**What you have to do**
Format the data from the line containing "Youtube (640, 983)" through the line containing "JAlbum (576, 534)" as a numbered list, omitting blank lines.

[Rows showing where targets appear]
● ● ● ●
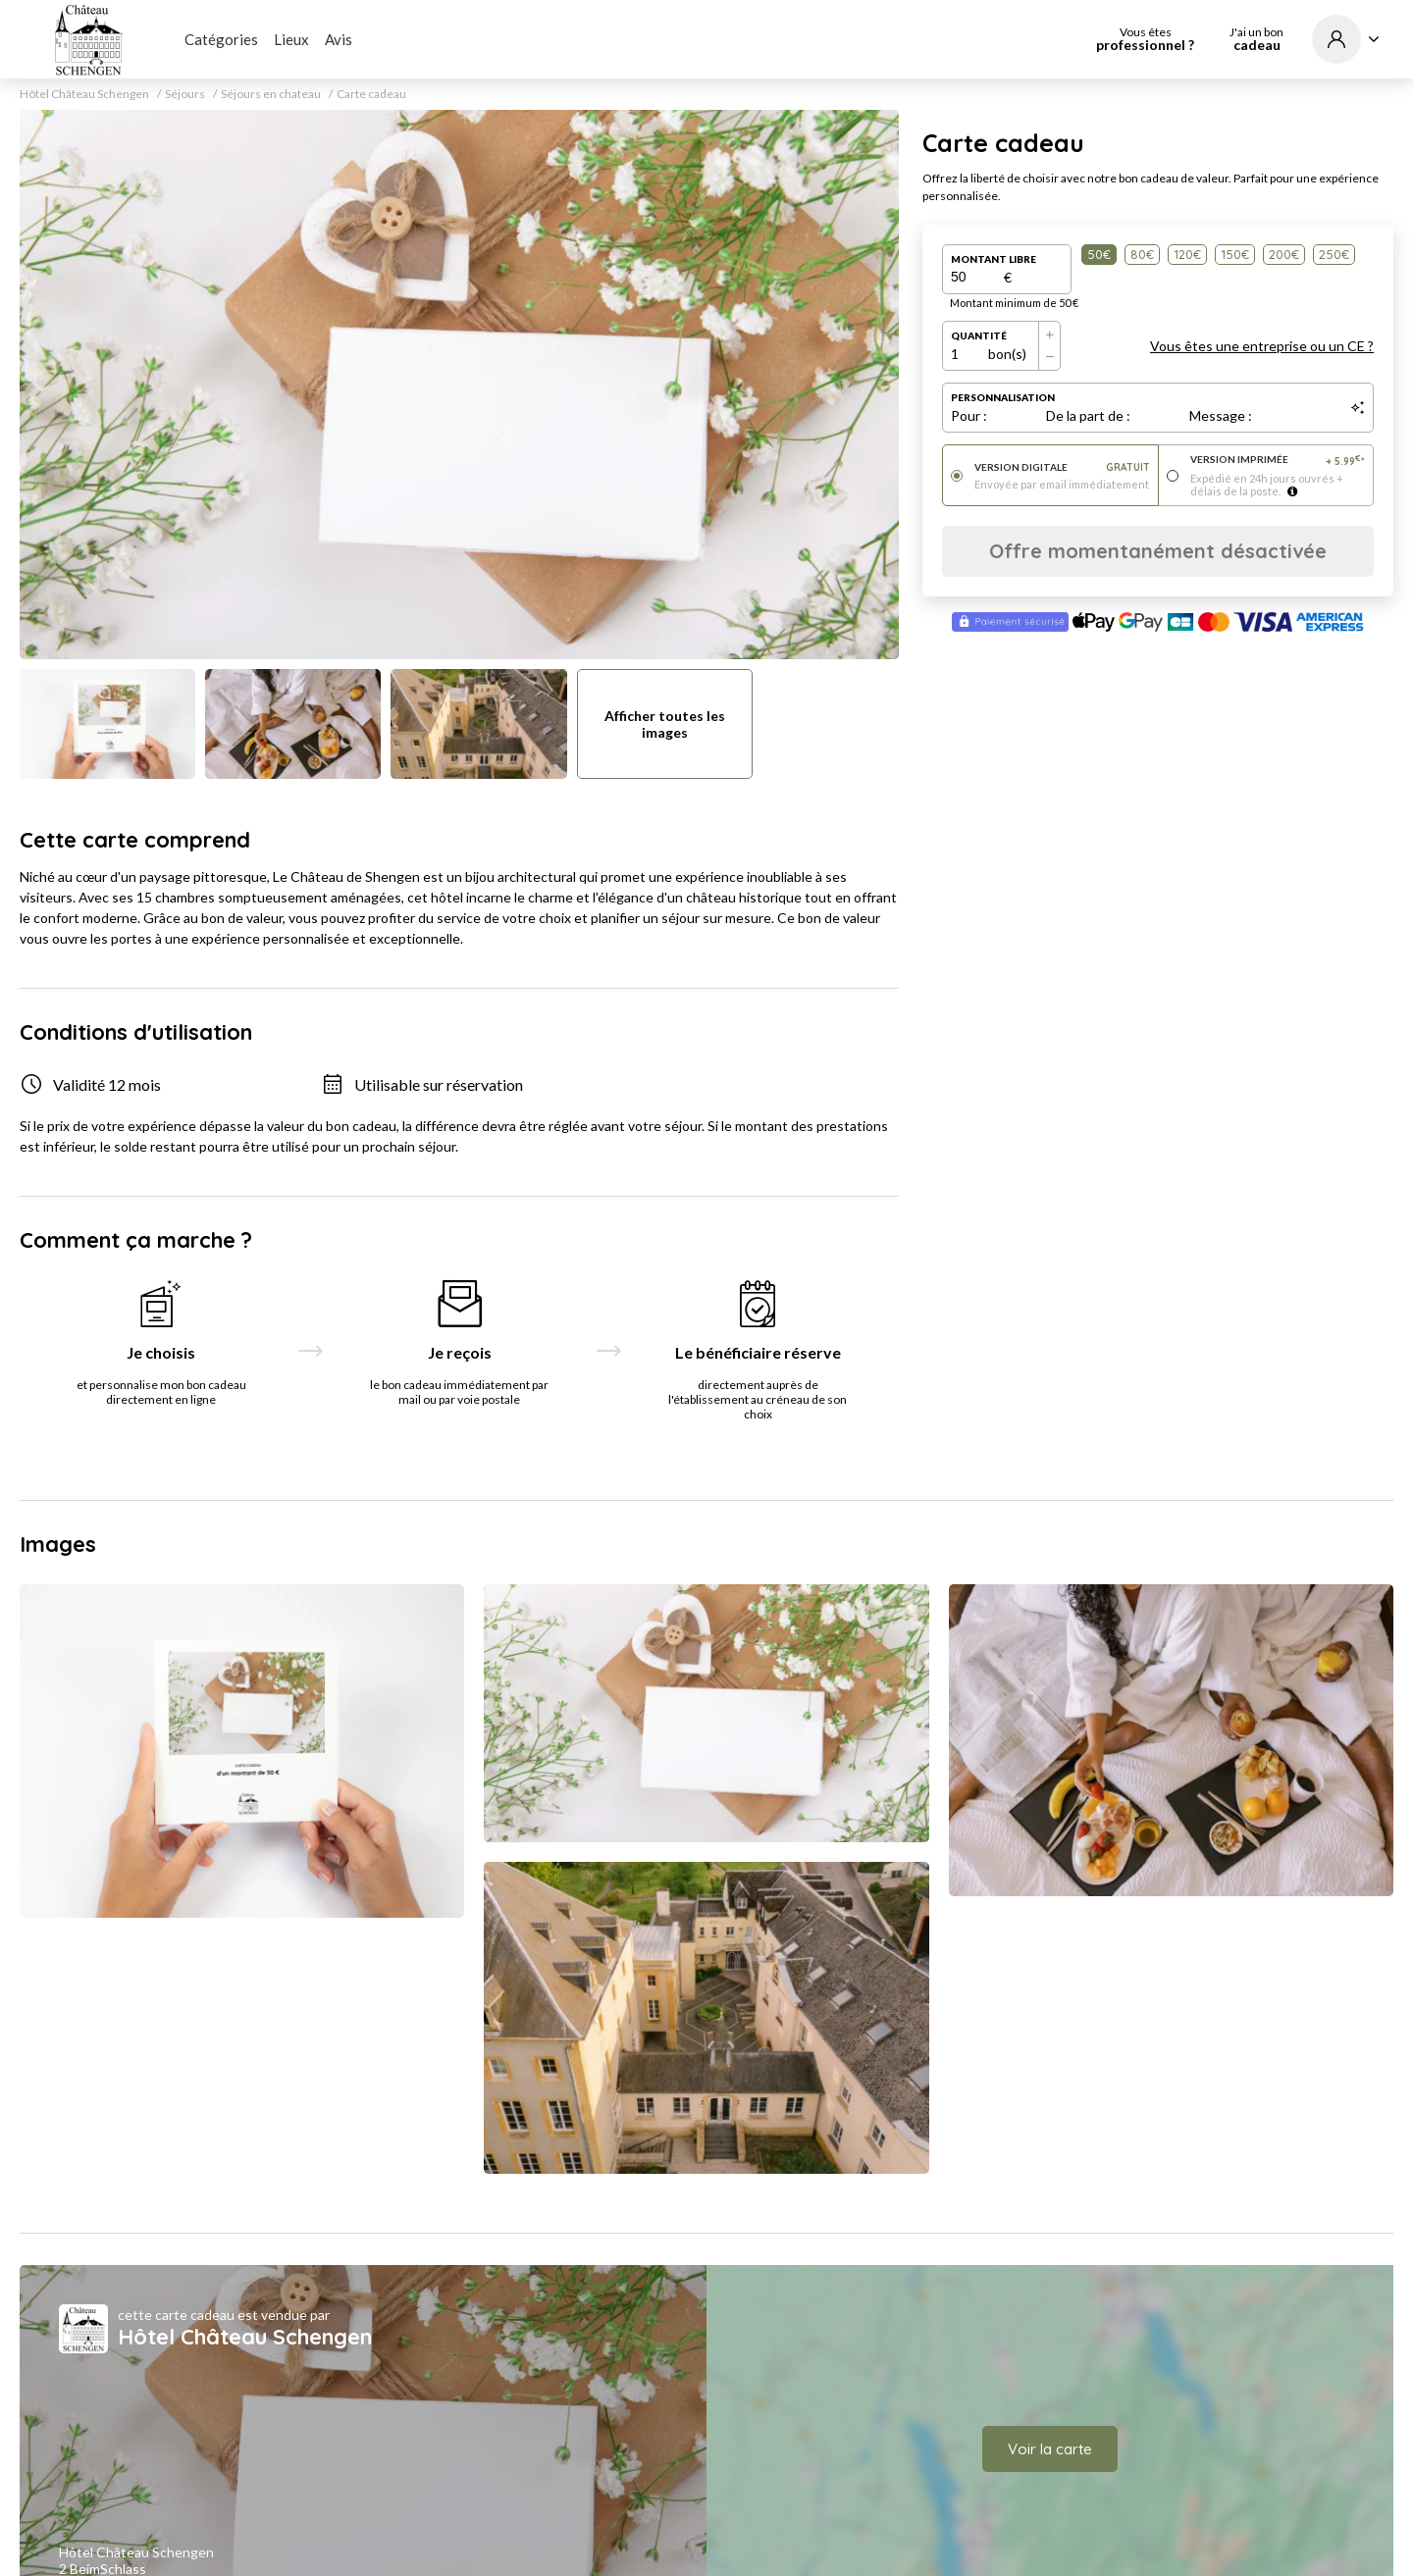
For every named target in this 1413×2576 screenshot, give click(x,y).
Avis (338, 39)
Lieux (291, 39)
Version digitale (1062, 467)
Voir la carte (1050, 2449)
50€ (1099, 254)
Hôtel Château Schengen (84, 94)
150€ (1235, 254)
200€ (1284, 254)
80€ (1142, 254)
● ● ● ●
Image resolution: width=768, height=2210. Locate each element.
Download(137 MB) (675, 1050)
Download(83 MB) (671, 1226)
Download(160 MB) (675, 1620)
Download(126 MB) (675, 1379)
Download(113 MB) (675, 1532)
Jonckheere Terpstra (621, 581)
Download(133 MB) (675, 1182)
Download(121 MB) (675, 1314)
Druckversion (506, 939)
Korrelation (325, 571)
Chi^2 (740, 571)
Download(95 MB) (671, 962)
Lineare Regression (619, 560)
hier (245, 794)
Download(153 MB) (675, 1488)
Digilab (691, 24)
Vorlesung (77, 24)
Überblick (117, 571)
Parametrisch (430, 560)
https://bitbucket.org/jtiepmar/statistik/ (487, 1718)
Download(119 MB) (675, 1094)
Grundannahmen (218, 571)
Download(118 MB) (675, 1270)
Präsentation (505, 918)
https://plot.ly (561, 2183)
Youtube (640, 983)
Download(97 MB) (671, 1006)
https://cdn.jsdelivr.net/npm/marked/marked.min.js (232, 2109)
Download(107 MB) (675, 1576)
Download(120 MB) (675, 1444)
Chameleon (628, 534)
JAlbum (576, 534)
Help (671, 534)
● ● ● ●
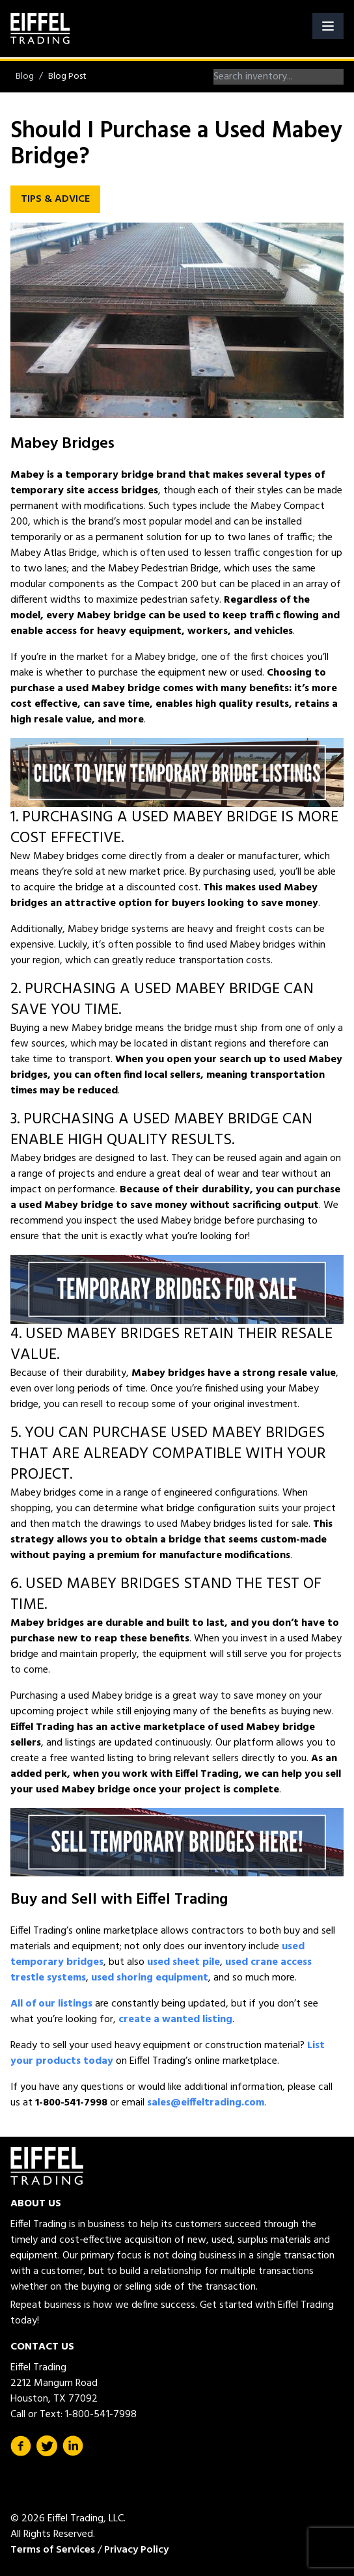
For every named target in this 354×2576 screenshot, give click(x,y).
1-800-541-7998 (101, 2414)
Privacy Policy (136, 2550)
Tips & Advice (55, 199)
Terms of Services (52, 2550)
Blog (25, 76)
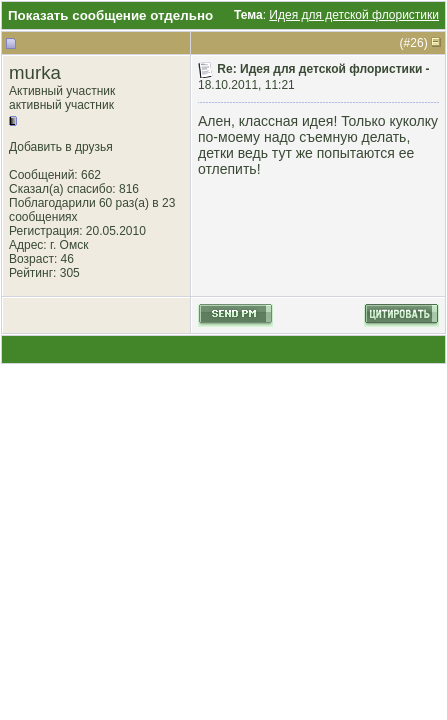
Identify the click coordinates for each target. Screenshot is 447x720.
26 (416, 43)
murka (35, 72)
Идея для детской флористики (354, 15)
● ● ● ●
**Solution for this problem**
1. Youtube (640, 983)
2. Download(97 MB) (671, 1006)
3. https://cdn.jsdelivr.net/npm/marked/marked.min.js (232, 2109)
4. Download(107 MB) (675, 1576)
5. Download(120 MB) (675, 1444)
6. Chameleon (628, 534)
7. JAlbum (576, 534)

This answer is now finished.